◆ 提示文:
┌──
タイ市場進出を検討する食品企業の勝ち筋〜小容量×価格×棚前3秒で動かす〜

タイへの食品輸出は、小容量×現地価格レンジ×棚前3秒訴求を起点に、 法規・物流・販路KPIまでを90日で設計するのが近道です(本稿は匿名化・弊社ノウハウベース)。
目次
市場クイックビュー(要点だけ3分で)
- 市場規模・成長:公的統計・業界レポートの推計では都市部中心に堅調。インバウンドと中間層拡大が下支え。
- 主要販路:プレミアム輸入食品店、コンビニ、近隣型スーパー、ショート動画コマース、モール系EC、自社EC。
- 価格感:輸入プレミアム店は日本店頭比1.3~2.0倍になりやすい一方、コンビニは小容量・低単価が主戦場。
- 売場の特徴:はっきりした色調のパッケージ、棚前POP、短尺動画など「3秒で伝える」仕掛けが多い。
- 留意規制:品目により販売時間帯・表示・許認可に制約(詳細は所管当局・輸入者と要照合)。
海外メンバーの一言:
「プレミアム輸入店は輸入品中心で価格は上がりがち。コンビニは小容量・低単価が常識です。」
└──
◆ 課題一覧:
1. タイ市場進出に関する記事から、「タイ市場進出を検討する食品企業の勝ち筋〜小容量×価格×棚前3秒で動かす〜」から「3秒で伝える」仕掛けが多い。」までを両端も含めて一字一句変えずに抜き出してください。
2. タイ市場進出に関する記事の続きを、最後の文の後から書き進めてください。

◆ 提供データ:
┌──
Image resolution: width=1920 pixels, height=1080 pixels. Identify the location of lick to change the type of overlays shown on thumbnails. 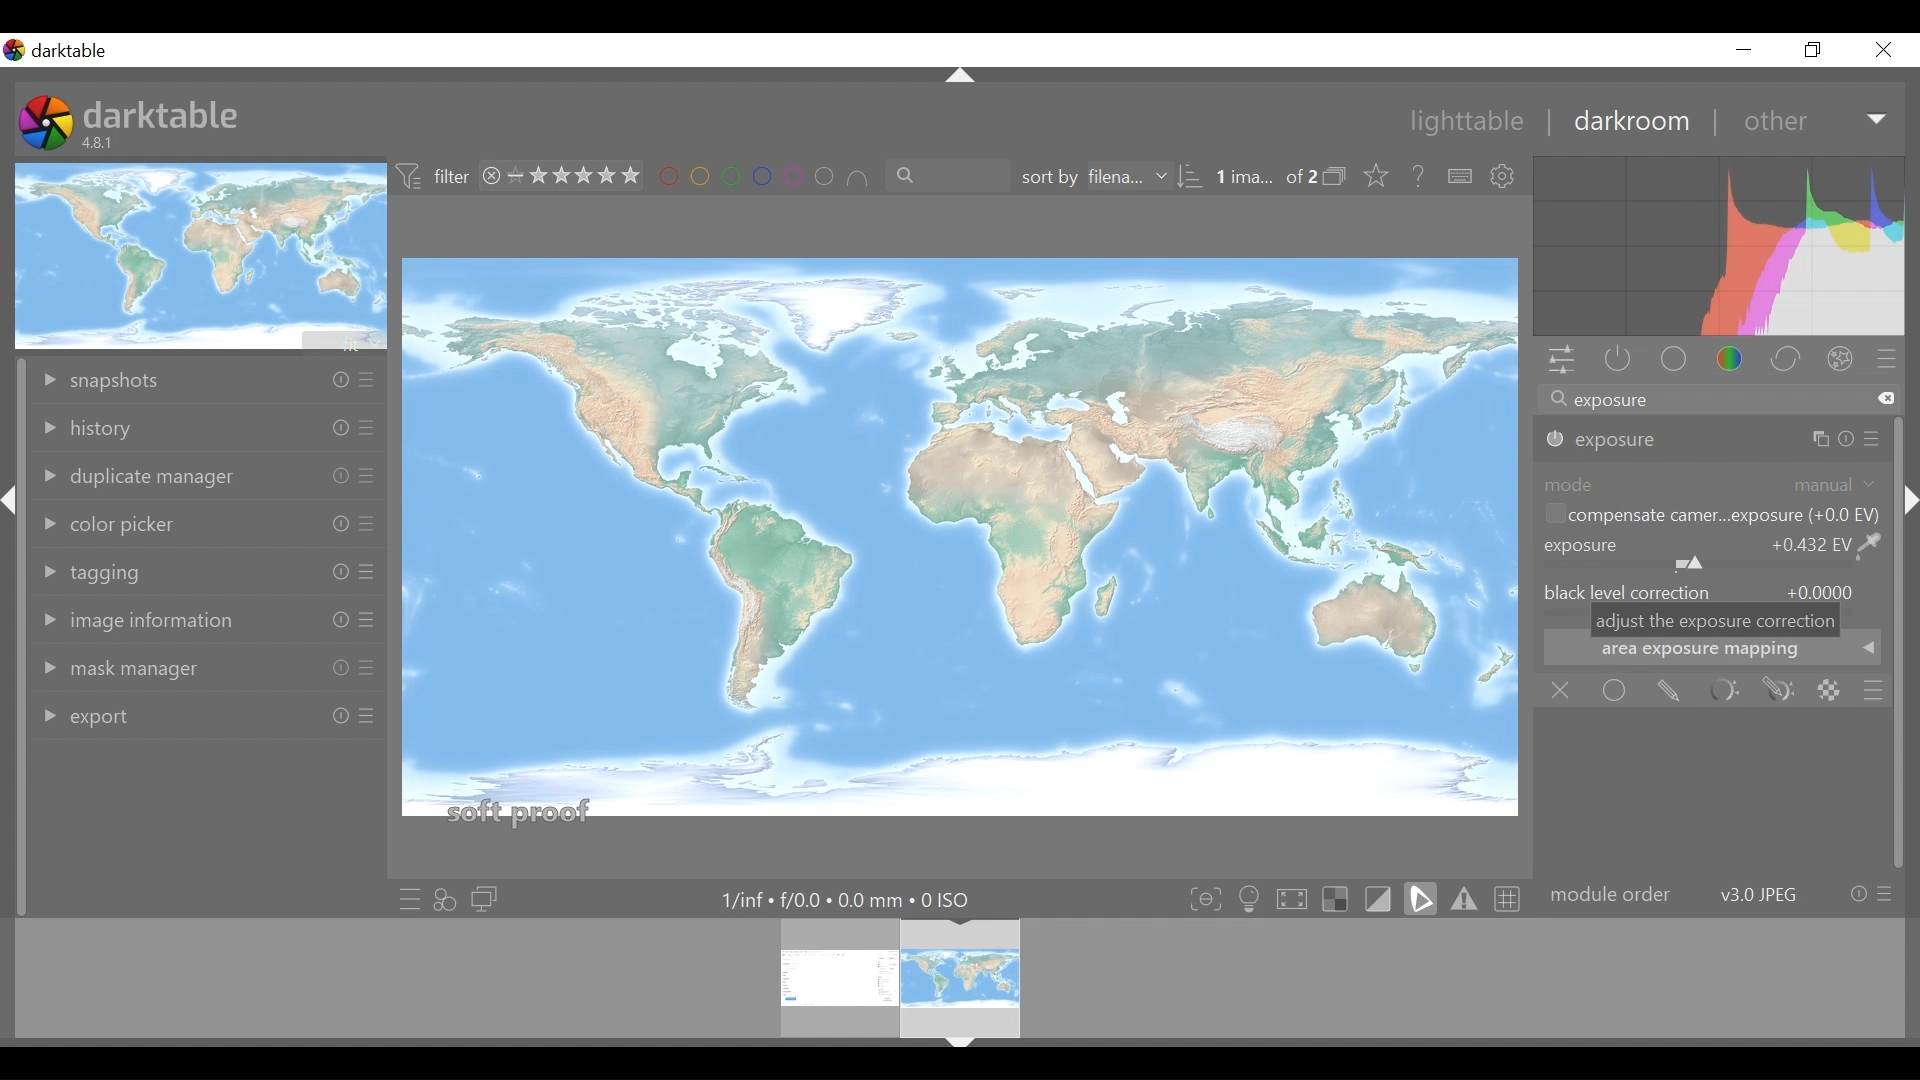
(1378, 177).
└──
◆ 各課題の回答:
1.
タイ市場進出を検討する食品企業の勝ち筋〜小容量×価格×棚前3秒で動かす〜

タイへの食品輸出は、小容量×現地価格レンジ×棚前3秒訴求を起点に、 法規・物流・販路KPIまでを90日で設計するのが近道です(本稿は匿名化・弊社ノウハウベース)。
目次
市場クイックビュー(要点だけ3分で)
- 市場規模・成長:公的統計・業界レポートの推計では都市部中心に堅調。インバウンドと中間層拡大が下支え。
- 主要販路:プレミアム輸入食品店、コンビニ、近隣型スーパー、ショート動画コマース、モール系EC、自社EC。
- 価格感:輸入プレミアム店は日本店頭比1.3~2.0倍になりやすい一方、コンビニは小容量・低単価が主戦場。
- 売場の特徴:はっきりした色調のパッケージ、棚前POP、短尺動画など「3秒で伝える」仕掛けが多い。

2.
“現地基準”の要点(小容量/価格レンジ/棚前3秒)
一言まとめ:小容量は導入条件、価格は衝動買い帯、棚前は3秒で用途を伝える。
- 小容量:1回分パウチ(例:10~40g/個食)。コンビニ導入の前提になりやすい。
- 現地価格レンジ:小容量は「衝動買い」帯に設定。通常容量はプレミアム店・ECで価値訴求。
- 棚前3秒訴求:「何か・誰に・いつ使うか」を3秒で理解できるコピー・図解・短尺動画。
- 視認性:高明度配色/大きめフォント/ピクトグラムで可読性担保。
- 同時施策:棚帯・ミニPOP・レシピカード・15~30秒動画(無音でも伝わる)を同梱。
海外メンバーの一言:
「コンビニはシングルユースのパウチでないと、価格も棚条件も噛み合いません。」
価格レンジ×容量(目安)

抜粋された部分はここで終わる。